Messaggioda flaviomob il 17/06/2013, 14:22

Ue salva solo se Berlino lascia l’euro, l’idea del Nobel Stiglitz fa proseliti

Se la Germania torna al marco, i paesi del Sud ne avrebbero grandi benefici, a partire dall’Italia. Presentato il 15 giugno un manifesto che propone la segmentazione controllata dell'Eurozona a partire dall’uscita dei paesi più competitivi, come strategia per evitare il collasso economico e politico dell’Ue

di Alberto Bagnai | 17 giugno 2013

Il 15 giugno è stato presentato a Parigi il Manifesto di Solidarietà Europea, una proposta di segmentazione controllata dell’Eurozona a partire dall’uscita dei paesi più competitivi, come strategia per evitare il collasso economico e politico dell’Ue. La proposta non è originale: già nell’ottobre 2010 il premio Nobel Joseph Stiglitz aveva dichiarato al Sunday Telegraph che se la Germania non avesse abbandonato l’euro, si rischiava che i governi dell’Eurozona scegliessero la strada dell’austerità, trascinando il continente in una nuova recessione. Così è stato.

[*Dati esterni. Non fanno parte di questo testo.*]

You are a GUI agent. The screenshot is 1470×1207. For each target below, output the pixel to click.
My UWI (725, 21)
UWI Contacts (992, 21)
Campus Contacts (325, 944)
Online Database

L’idea di Stiglitz è stata approfondita e fatta propria da un gruppo di economisti europei con percorsi accademici e politici disparati: dai conservatori Hans-Olaf Henkel (ex-presidente della Confindustria tedesca) e Stefan Kawalec (già sostenitore di Solidarnosc ed ex-viceministro delle Finanze in Polonia), ai progressisti Jacques Sapir (economista legato al Front de Gauche francese) e Juan Francisco Martin Seco (membro del comitato scientifico di Attac in Spagna). Anche in Italia l’adesione è stata trasversale: da Claudio Borghi Aquilini (editorialista del Giornale, già manager di Deutsche Bank Italia), al sottoscritto.

La scelta della Germania
Si realizza così quanto scrivevo il 29 novembre 2011 nel mio blog, sostenendo che “l’unica soluzione razionale per la Germania è propugnare un’uscita selettiva o generalizzata”. Il partito euroscettico tedesco (Alternative für Deutschland) era ancora di là da venire, ma che si sarebbe andati a parare lì era chiaro per due motivi. Il primo è che la crisi europea trae origine dalle rigidità proprie alla moneta unica. L’euro ha falsato il mercato (portando all’accumulo di ingenti crediti/debiti esteri), e ingessato le economie (impedendo alle più deboli di reagire con una fisiologica svalutazione allo choc determinato dalla crisi americana). Il ripristino di un rapporto di cambio meno artificiale fra Nord e Sud è quindi uno snodo necessario,anche se certo non sufficiente, nel percorso di soluzione della crisi.

Il fascino del marco
Il secondo motivo, politico, è che l’equilibrio dell’Eurozona si regge su due menzogne: quella dei politici del Sud (“l’euro vi proteggerà”), e quella dei politici del Nord (“la crisi è colpa dei Pigs”). Che l’euro non ci abbia protetto è chiaro. Lo è anche il fatto che dell’origine e dell’aggravarsi della crisi è corresponsabile l’attuale leadership tedesca. Ma mentre i nostri politici non possono ora venirci a dire che l’euro è stato un errore, ai politici del Nord è più facile scaricare sui paesi del Sud la colpa e propugnare come soluzione l’abbandono dell’euro. Lo sganciamento dall’Eurozona, vissuto al Sud come una sconfitta, al Nord sarebbe visto come il riappropriarsi di un simbolo vincente di identità nazionale (il marco).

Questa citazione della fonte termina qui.